Goldman Sachs was hired to advise on the IPO, receiving interest from investors looking to buy shares early on back in June. It was originally thought the company could be valued between $15bn and $20bn. After their $480m round of funding in February, Snowflake was valued at $12.4bn — already tripling its previous valuation. It was indicated the share price would be in a range that valued the company at up to $23.7bn, a lofty valuation target, despite the IPO occurring in the face of a sharp sell-off in tech stocks. This points to the high expectations for the company. In the end, they raised a larger-than-planned $3.4bn by selling 28 million shares for $120 per share, exceeding the original target range of $100 to $110, which itself was increased by more than a quarter early last week.
The Buffett seal of approval
The IPO gained a boost after Warren Buffett’s Berkshire Hathaway and Salesforce each agreed to purchase $250m in stock alongside the flotation. Berkshire Hathaway also purchased an additional $350m from Bob Muglia, the company’s former chief executive. It is a rare venture into the enterprise technology market by Buffett after a failed bet on IBM in 2011. Buffett was long famous for avoiding investing in tech, a sector he saw as vulnerable to sudden and disruptive shifts in value. Buffett putting his faith in Snowflake has created further confidence among investors as to how the company will perform in the future.

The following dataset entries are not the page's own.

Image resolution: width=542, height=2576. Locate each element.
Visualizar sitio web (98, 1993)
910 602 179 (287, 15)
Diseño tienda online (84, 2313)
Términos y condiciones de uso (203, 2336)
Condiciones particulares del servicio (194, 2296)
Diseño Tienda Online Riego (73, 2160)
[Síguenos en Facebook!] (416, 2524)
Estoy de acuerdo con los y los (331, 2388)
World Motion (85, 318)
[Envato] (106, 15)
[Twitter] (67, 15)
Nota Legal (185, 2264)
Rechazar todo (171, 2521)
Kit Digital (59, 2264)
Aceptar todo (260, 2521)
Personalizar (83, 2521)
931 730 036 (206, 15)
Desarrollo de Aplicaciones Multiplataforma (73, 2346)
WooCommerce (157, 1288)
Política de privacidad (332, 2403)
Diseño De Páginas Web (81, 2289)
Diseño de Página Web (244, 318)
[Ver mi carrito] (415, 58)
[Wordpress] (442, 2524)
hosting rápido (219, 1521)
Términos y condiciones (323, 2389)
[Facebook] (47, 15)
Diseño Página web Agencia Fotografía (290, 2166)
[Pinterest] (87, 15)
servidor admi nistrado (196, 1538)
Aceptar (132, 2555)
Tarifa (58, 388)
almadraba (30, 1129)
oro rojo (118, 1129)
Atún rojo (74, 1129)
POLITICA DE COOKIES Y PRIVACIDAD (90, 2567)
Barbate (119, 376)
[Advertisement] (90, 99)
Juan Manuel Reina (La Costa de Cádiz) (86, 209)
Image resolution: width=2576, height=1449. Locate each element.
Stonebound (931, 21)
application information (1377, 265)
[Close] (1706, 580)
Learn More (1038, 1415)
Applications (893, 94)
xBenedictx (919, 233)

Are all snowflakes actually the same?
Adam Ronthal, a research vice-president at Gartner, gave warning to the difficulties Snowflake could face in defending its market position against larger data warehousing competitors such as Amazon and Google. Amazon’s Redshift product is a well-funded opponent with the potential to threaten Snowflake’s market share. However, Snowflake boasts strong relationships with all three big US cloud vendors: Amazon’s AWS, Microsoft’s Azure, and Google’s Cloud Platform. Therefore, data can be moved across platforms easily — an invaluable service for companies with multiple cloud contracts, giving Snowflake an edge over any potential competitors.
The end of a cold winter
After a dry spell of IPOs due to the pandemic, the markets are finally starting to pick up again; investors do not want to be missing out on hot tech stocks, with this fear driving valuations and prices. The surge in recent activity has pushed the capital raised by companies in 2020 to the highest level since 2014. Snowflake’s listing is further evidence of the accelerating demand for tech companies that are benefitting from the shift to remote working. The BVP Nasdaq Emerging Cloud Index, which tracks cloud software companies, has gained 60% this year, more than doubling the returns of the broader Nasdaq index. As long as there is no sudden rise of strong competitors, the prospects for Snowflake look very promising. Warren Buffet may avoid déjàvu and a second failed venture into the volatile world of technology after all.